Each of the 200+ articles follows a consistent format: a clear title with scope, practical content (tables, code examples, decision frameworks), 2+ cited sources with real URLs, 5 image reference descriptions, and 2 video references.

The content is organized into specific domains:

  • AI/ML foundations (18 articles) — history, transformers, embeddings, agents
  • Tooling (16 articles) — definitions, security, taxonomy, error handling, audit
  • Workflows (18 articles) — types, platforms, cost analysis, HIL patterns
  • Image generation (115 files) — 16 providers, comparisons, prompt frameworks
  • Video generation (109 files) — treatments, pipelines, platform guides
  • Support (60 articles) — customer help center content

Self-healing system

The architecture includes an evaluation system that scores KB health on a 0-100 scale and automatically addresses issues: missing embeddings trigger re-embedding, stale content gets flagged for refresh, and broken references are repaired or removed. The health score reportedly improved from 71 to 89 after the first healing pass.

Results and key takeaways

Before the KB implementation, agents would hallucinate tool definitions, make up pricing, and give generic workflow advice. After implementation, agents cite specific documents, provide accurate platform comparisons with real pricing, and know when to say "I don't have current data on that."

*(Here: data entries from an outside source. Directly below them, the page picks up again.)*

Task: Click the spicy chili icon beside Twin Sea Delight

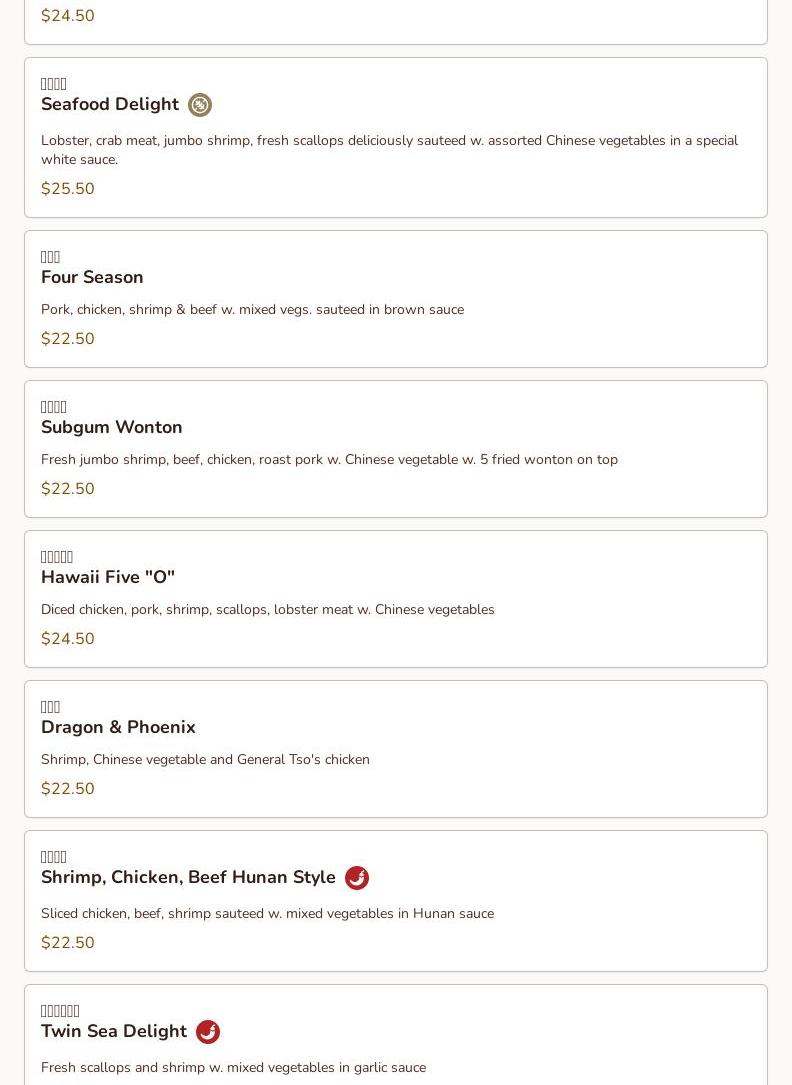Action: pyautogui.click(x=208, y=1032)
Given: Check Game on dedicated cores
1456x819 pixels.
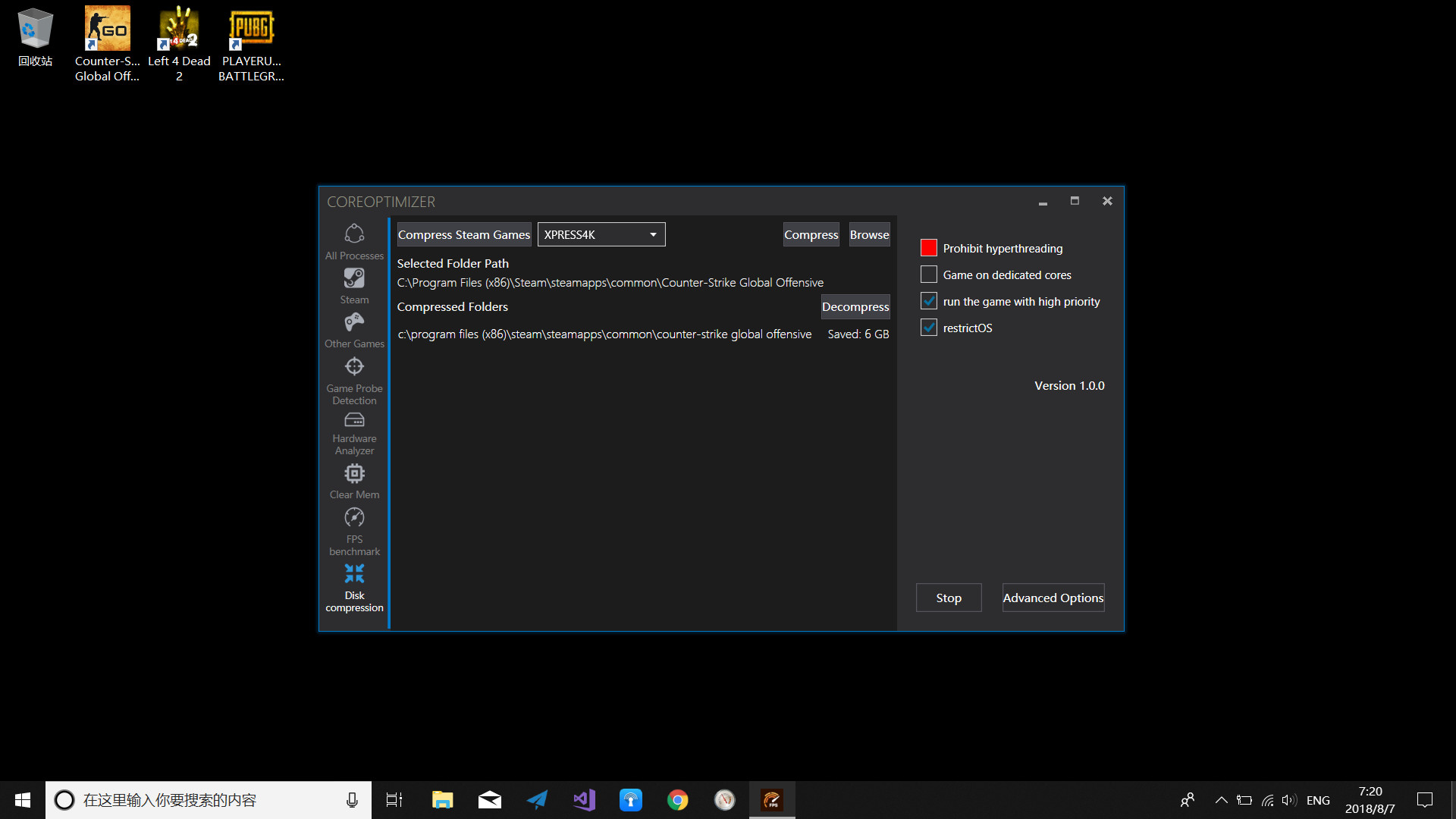Looking at the screenshot, I should tap(928, 274).
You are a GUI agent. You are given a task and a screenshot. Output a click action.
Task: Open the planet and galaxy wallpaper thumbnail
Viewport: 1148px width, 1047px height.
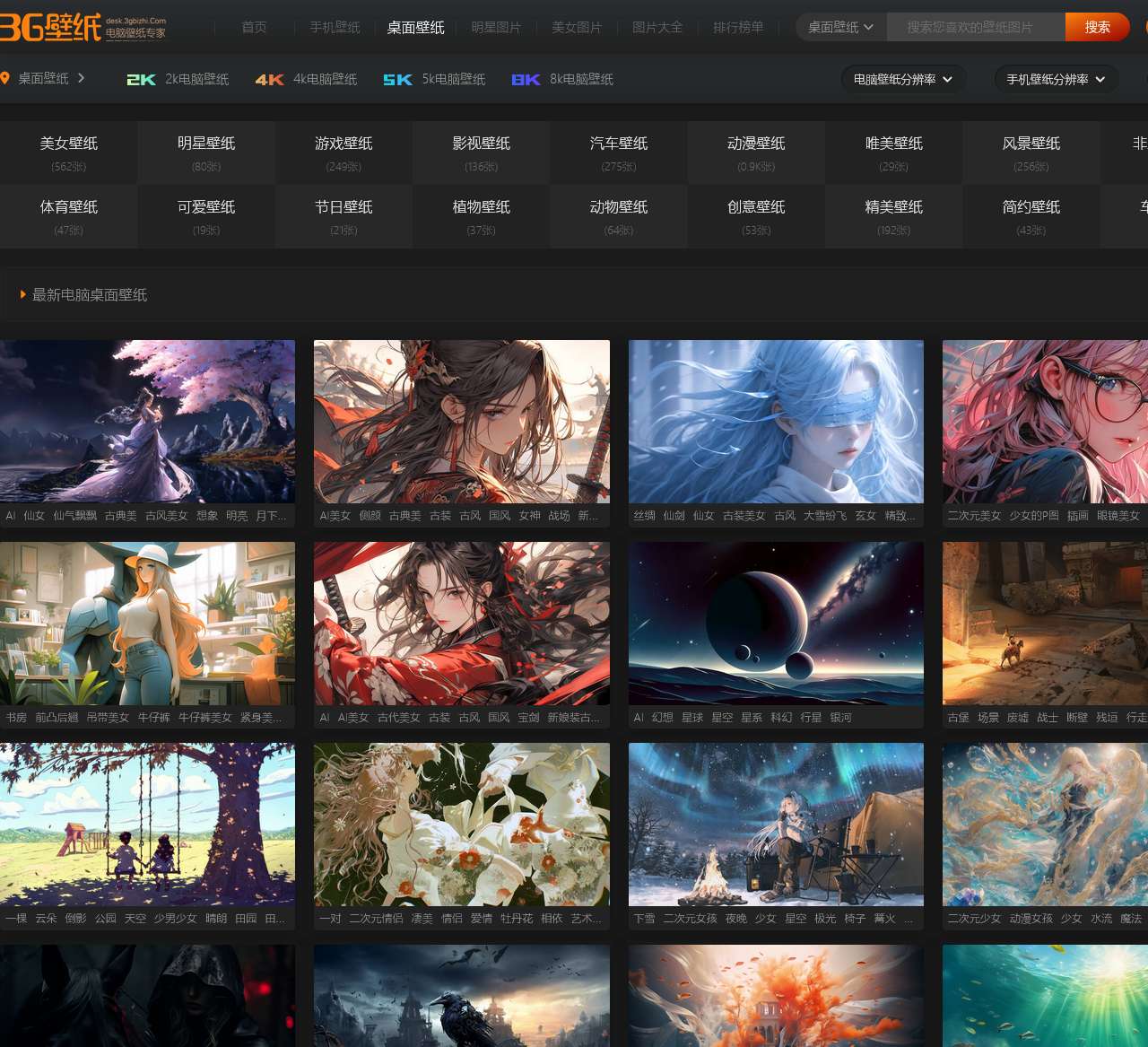coord(776,623)
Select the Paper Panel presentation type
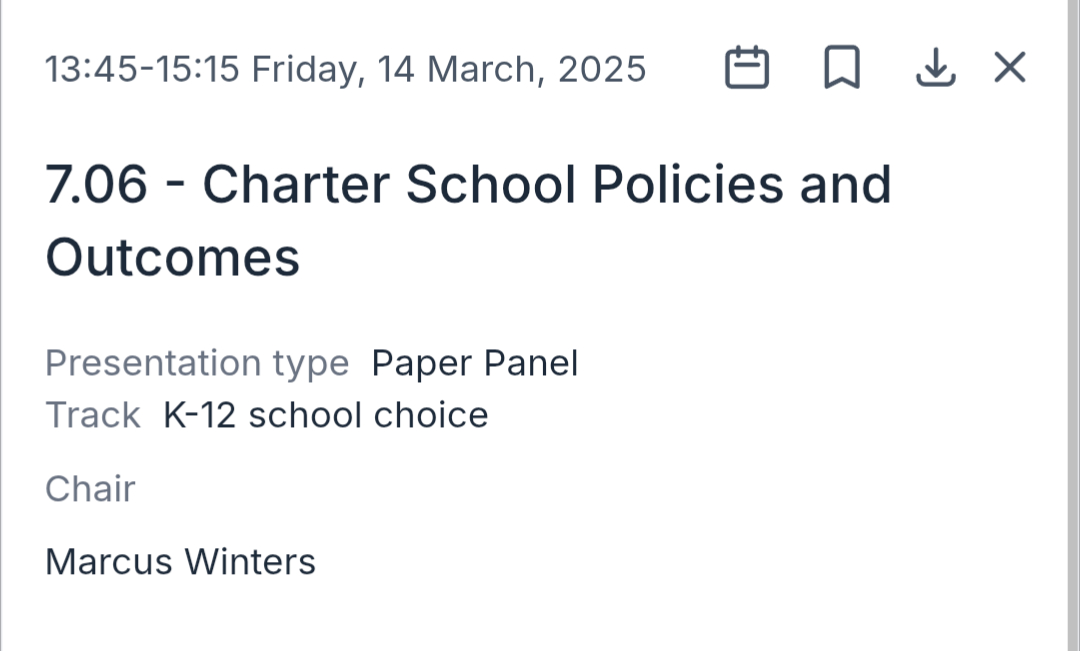This screenshot has width=1080, height=651. coord(475,363)
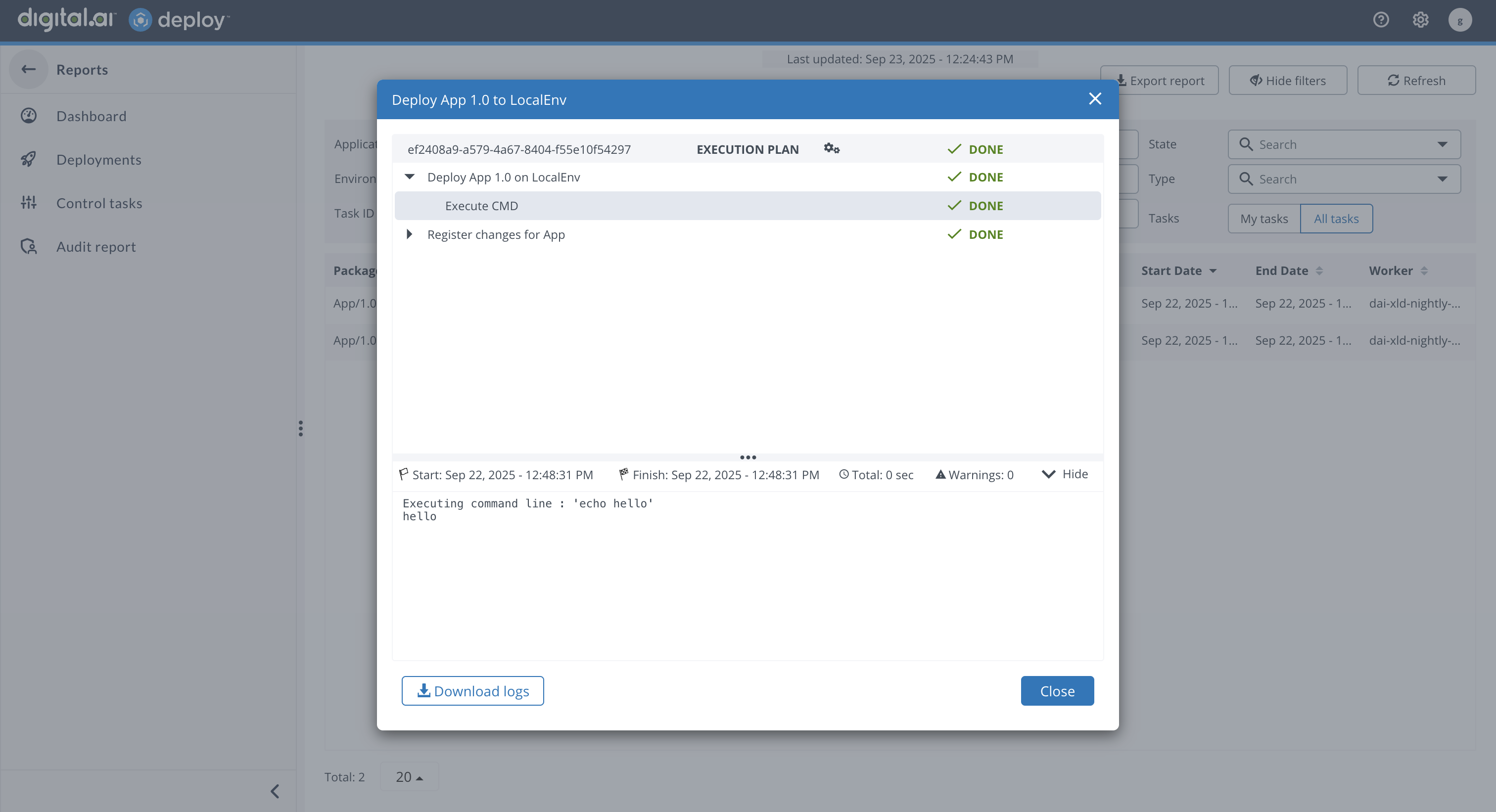Expand Register changes for App
Viewport: 1496px width, 812px height.
[410, 234]
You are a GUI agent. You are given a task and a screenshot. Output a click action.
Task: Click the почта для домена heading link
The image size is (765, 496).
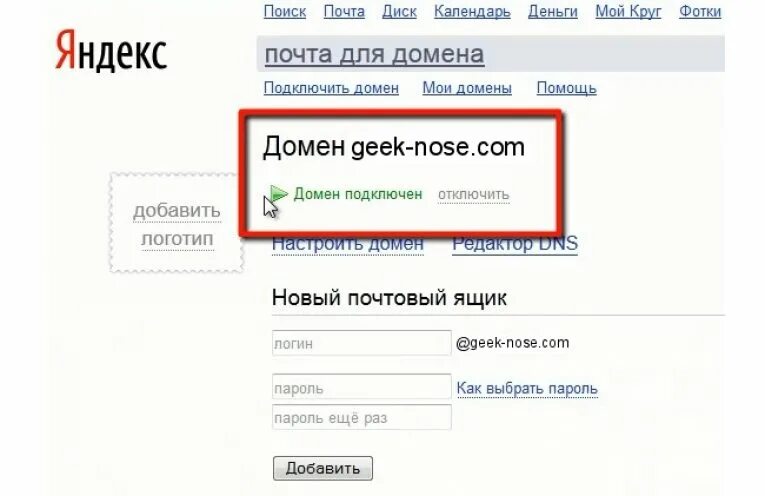click(374, 54)
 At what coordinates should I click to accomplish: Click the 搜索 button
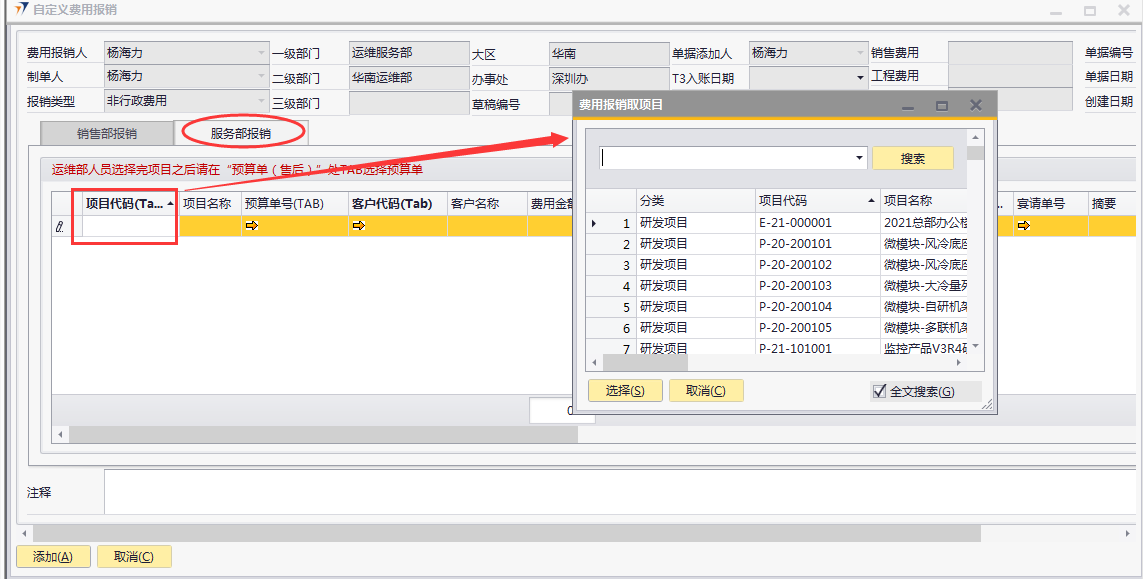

Key takeaways from the implementation:

  • Classify before you retrieve — not every question needs RAG.
  • Budget your context window — 60K characters total, with a hard cap per document.
  • Structure beats volume — 200 well-organized articles are better than 10,000 random chunks.
  • Self-healing isn't optional — knowledge bases decay, so build monitoring from day one.
  • Write for agents, not humans — prioritize tables over paragraphs, decision frameworks over prose, and concrete examples over abstract explanations.